- Task material -
··········

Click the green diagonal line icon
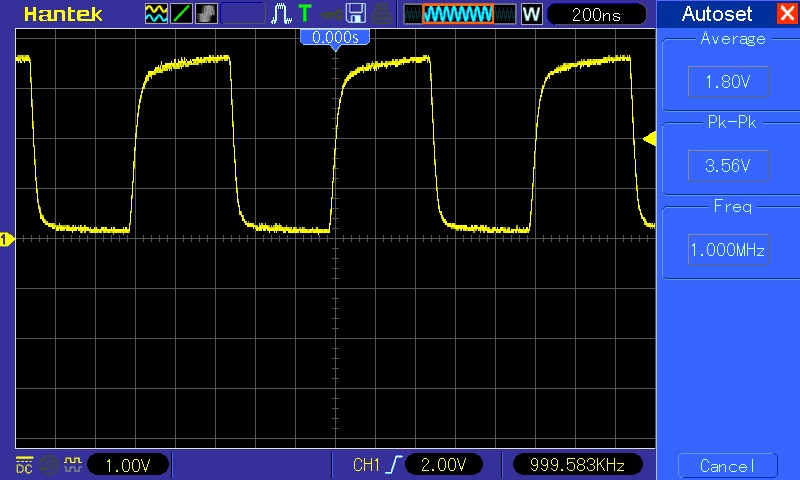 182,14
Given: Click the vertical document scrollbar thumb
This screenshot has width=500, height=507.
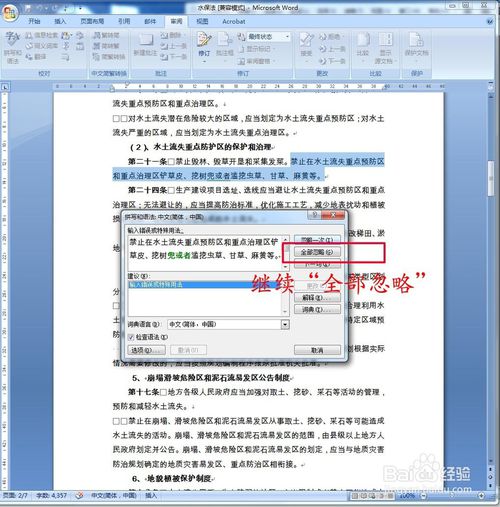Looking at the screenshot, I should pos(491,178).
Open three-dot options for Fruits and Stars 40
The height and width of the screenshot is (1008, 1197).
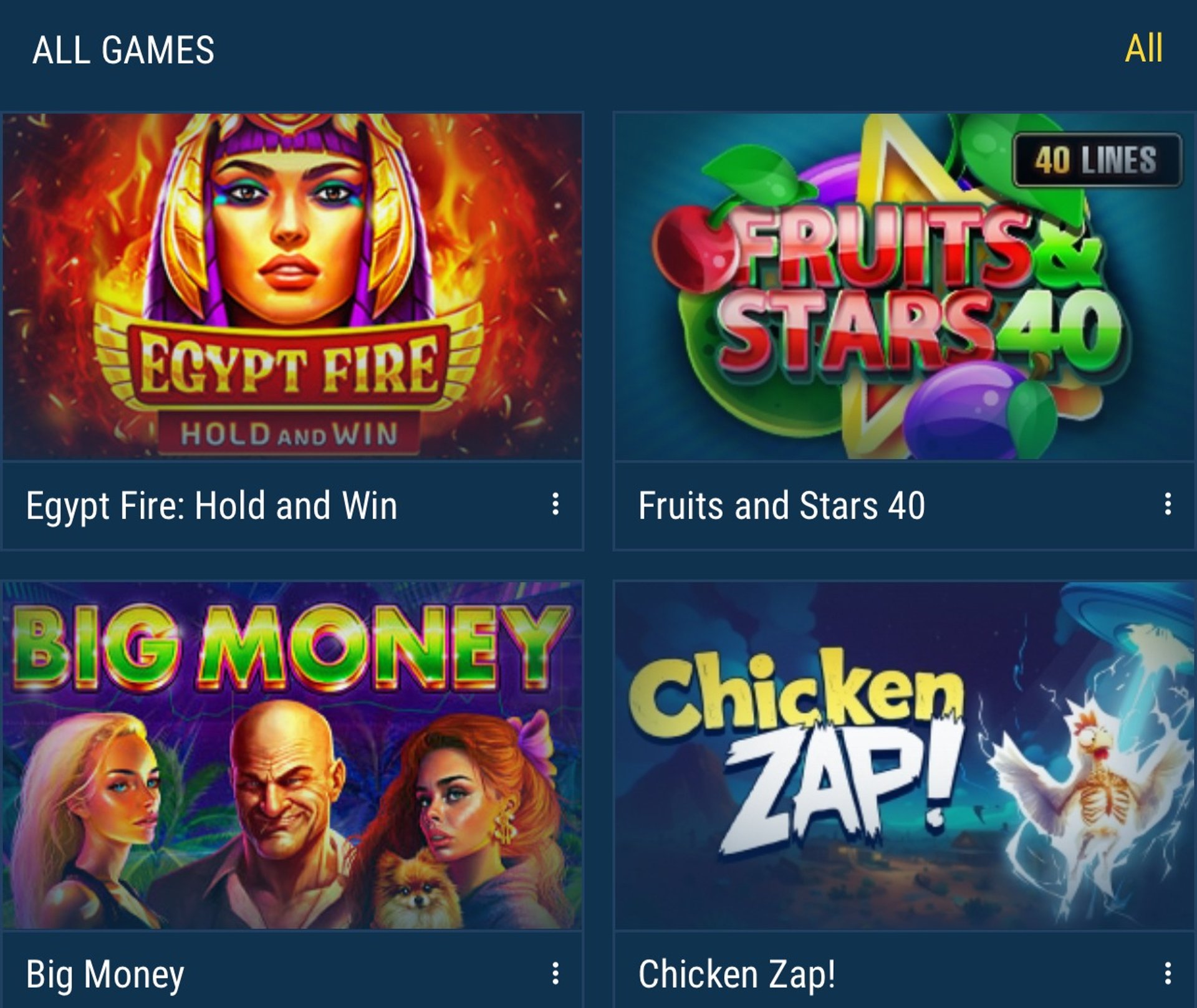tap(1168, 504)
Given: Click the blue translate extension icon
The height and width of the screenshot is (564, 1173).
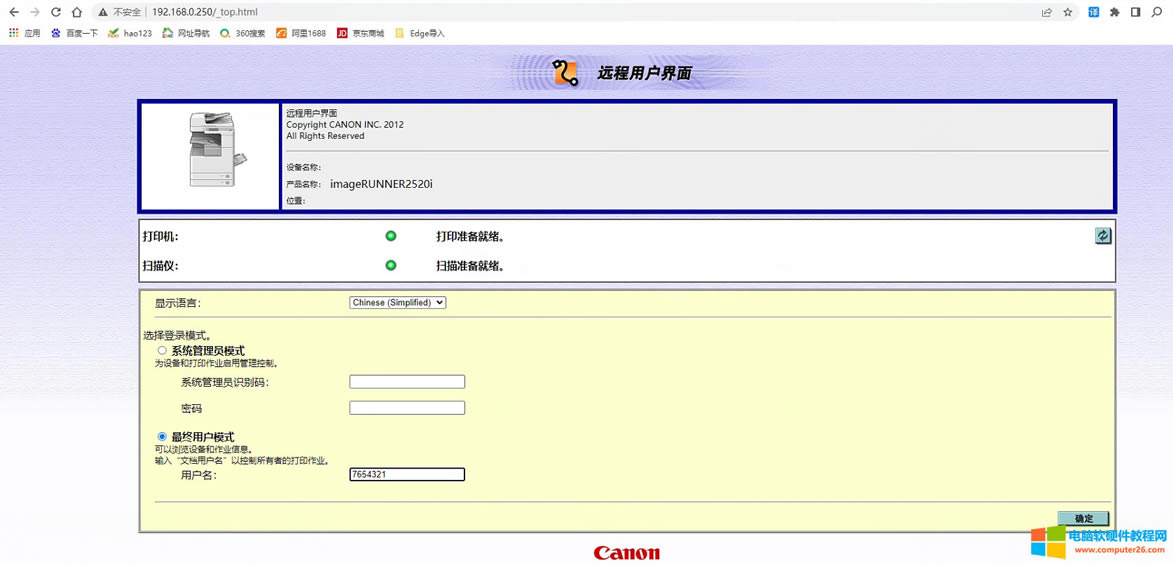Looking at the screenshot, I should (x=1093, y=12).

··········

- Activity -
Set down, word for word, the line that holds "This screenshot has width=500, height=507." and all lines after it to the end of the entries above, but not the pictures.

- Completed task -
This screenshot has width=500, height=507.
Looking at the screenshot, I should pos(491,178).
Open three-dot options for Fruits and Stars 40
The height and width of the screenshot is (1008, 1197).
tap(1168, 504)
Given: Click the blue translate extension icon
The height and width of the screenshot is (564, 1173).
Looking at the screenshot, I should (x=1093, y=12).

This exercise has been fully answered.